*** Supplied records Section Begins ***
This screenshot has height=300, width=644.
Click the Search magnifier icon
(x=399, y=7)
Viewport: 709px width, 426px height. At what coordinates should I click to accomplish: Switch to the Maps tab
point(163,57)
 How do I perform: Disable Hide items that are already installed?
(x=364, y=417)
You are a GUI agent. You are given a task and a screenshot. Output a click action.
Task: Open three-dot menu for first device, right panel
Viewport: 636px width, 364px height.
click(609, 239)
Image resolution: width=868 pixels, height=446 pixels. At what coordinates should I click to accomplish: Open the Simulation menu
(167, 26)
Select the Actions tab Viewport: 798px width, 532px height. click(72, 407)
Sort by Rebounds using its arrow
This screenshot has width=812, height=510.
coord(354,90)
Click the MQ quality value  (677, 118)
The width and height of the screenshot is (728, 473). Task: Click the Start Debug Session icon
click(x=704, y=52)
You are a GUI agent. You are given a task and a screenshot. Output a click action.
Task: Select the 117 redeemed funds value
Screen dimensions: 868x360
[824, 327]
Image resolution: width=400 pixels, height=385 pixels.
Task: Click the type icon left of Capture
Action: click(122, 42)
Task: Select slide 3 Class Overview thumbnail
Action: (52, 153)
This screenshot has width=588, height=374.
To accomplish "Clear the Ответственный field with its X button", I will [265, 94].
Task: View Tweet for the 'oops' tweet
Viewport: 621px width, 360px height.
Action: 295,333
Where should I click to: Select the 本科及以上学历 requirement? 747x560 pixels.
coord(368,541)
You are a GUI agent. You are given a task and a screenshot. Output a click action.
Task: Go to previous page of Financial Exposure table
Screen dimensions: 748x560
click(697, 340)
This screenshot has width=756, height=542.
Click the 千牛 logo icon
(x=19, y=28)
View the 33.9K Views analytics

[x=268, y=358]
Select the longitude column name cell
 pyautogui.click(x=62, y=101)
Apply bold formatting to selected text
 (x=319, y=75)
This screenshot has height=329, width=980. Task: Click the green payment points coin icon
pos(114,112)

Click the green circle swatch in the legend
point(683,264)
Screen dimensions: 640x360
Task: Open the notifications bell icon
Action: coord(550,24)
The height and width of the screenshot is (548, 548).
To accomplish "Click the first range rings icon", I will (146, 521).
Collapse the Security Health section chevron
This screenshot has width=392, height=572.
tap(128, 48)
*** Supplied records Section Ends ***
What is wanted is every line above, written out exactly.

This screenshot has height=300, width=644.
Click the Search magnifier icon
(x=399, y=7)
Viewport: 709px width, 426px height. At what coordinates should I click to accomplish: Switch to the Maps tab
point(163,57)
 How do I perform: Disable Hide items that are already installed?
(x=364, y=417)
You are a GUI agent. You are given a task and a screenshot. Output a click action.
Task: Open three-dot menu for first device, right panel
Viewport: 636px width, 364px height.
click(609, 239)
Image resolution: width=868 pixels, height=446 pixels. At what coordinates should I click to accomplish: Open the Simulation menu
(167, 26)
Select the Actions tab Viewport: 798px width, 532px height. click(72, 407)
Sort by Rebounds using its arrow
This screenshot has width=812, height=510.
coord(354,90)
Click the MQ quality value  (677, 118)
The width and height of the screenshot is (728, 473). Task: Click the Start Debug Session icon
click(x=704, y=52)
You are a GUI agent. You are given a task and a screenshot. Output a click action.
Task: Select the 117 redeemed funds value
Screen dimensions: 868x360
[824, 327]
Image resolution: width=400 pixels, height=385 pixels.
Task: Click the type icon left of Capture
Action: click(122, 42)
Task: Select slide 3 Class Overview thumbnail
Action: (52, 153)
This screenshot has width=588, height=374.
To accomplish "Clear the Ответственный field with its X button", I will [265, 94].
Task: View Tweet for the 'oops' tweet
Viewport: 621px width, 360px height.
Action: 295,333
Where should I click to: Select the 本科及以上学历 requirement? 747x560 pixels.
coord(368,541)
You are a GUI agent. You are given a task and a screenshot. Output a click action.
Task: Go to previous page of Financial Exposure table
Screen dimensions: 748x560
click(697, 340)
This screenshot has width=756, height=542.
Click the 千牛 logo icon
(x=19, y=28)
View the 33.9K Views analytics

[x=268, y=358]
Select the longitude column name cell
 pyautogui.click(x=62, y=101)
Apply bold formatting to selected text
 (x=319, y=75)
This screenshot has height=329, width=980. Task: Click the green payment points coin icon
pos(114,112)

Click the green circle swatch in the legend
point(683,264)
Screen dimensions: 640x360
Task: Open the notifications bell icon
Action: coord(550,24)
The height and width of the screenshot is (548, 548).
To accomplish "Click the first range rings icon", I will (146, 521).
Collapse the Security Health section chevron
This screenshot has width=392, height=572.
tap(128, 48)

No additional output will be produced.